Stored data entries:
= Beginning of Section =
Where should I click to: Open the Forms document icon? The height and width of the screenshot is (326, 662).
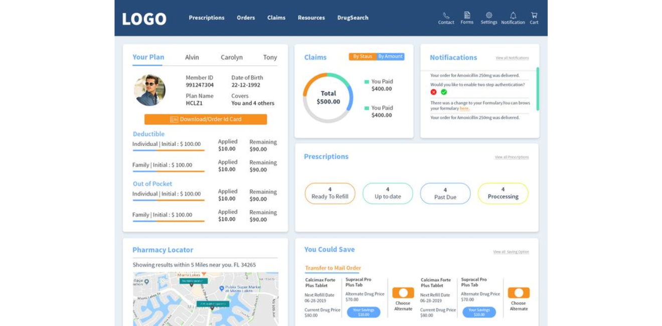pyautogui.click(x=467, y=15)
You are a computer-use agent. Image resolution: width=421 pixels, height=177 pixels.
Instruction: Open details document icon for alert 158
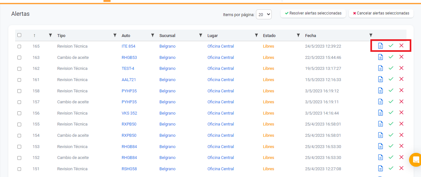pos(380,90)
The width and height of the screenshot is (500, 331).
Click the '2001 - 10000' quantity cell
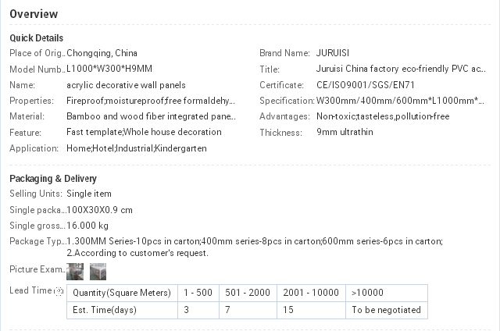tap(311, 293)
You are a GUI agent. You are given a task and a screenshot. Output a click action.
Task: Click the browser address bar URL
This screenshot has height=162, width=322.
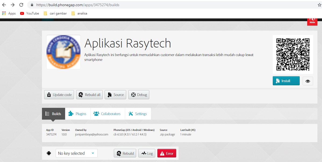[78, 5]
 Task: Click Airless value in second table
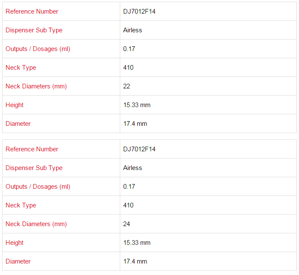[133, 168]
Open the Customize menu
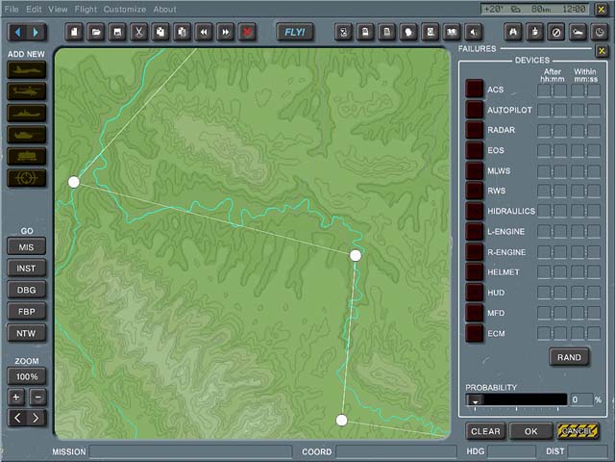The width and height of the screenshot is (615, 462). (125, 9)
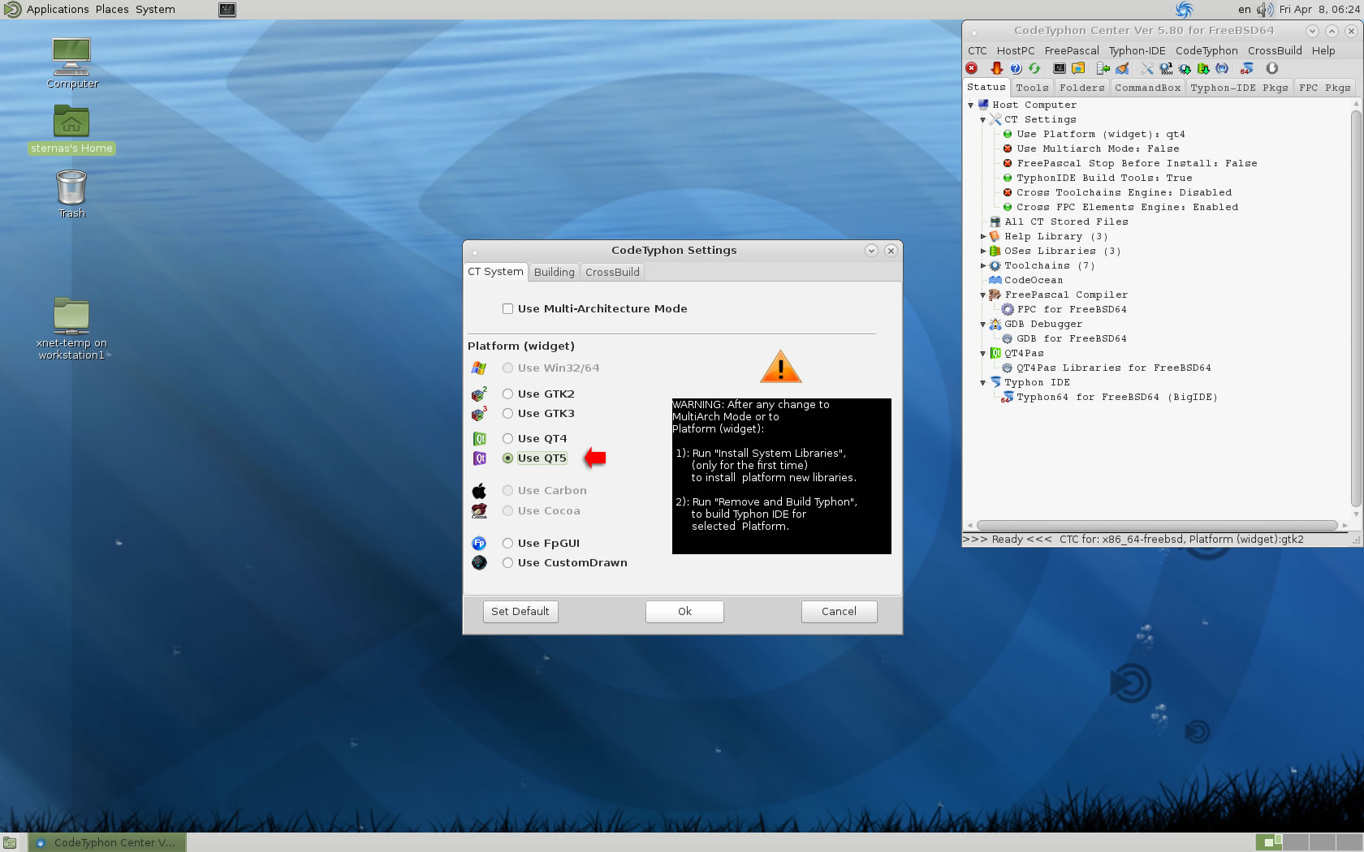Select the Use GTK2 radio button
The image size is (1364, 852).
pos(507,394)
= End of Section =
Output only the stretch above from the line with "The width and height of the screenshot is (500, 331)." through the line with "Task: Click the browser address bar URL", reproduced exactly. Exclude pictures.

The width and height of the screenshot is (500, 331).
Click the '2001 - 10000' quantity cell
tap(311, 293)
You are a GUI agent. You are given a task and a screenshot. Output a click action.
Task: Click the browser address bar URL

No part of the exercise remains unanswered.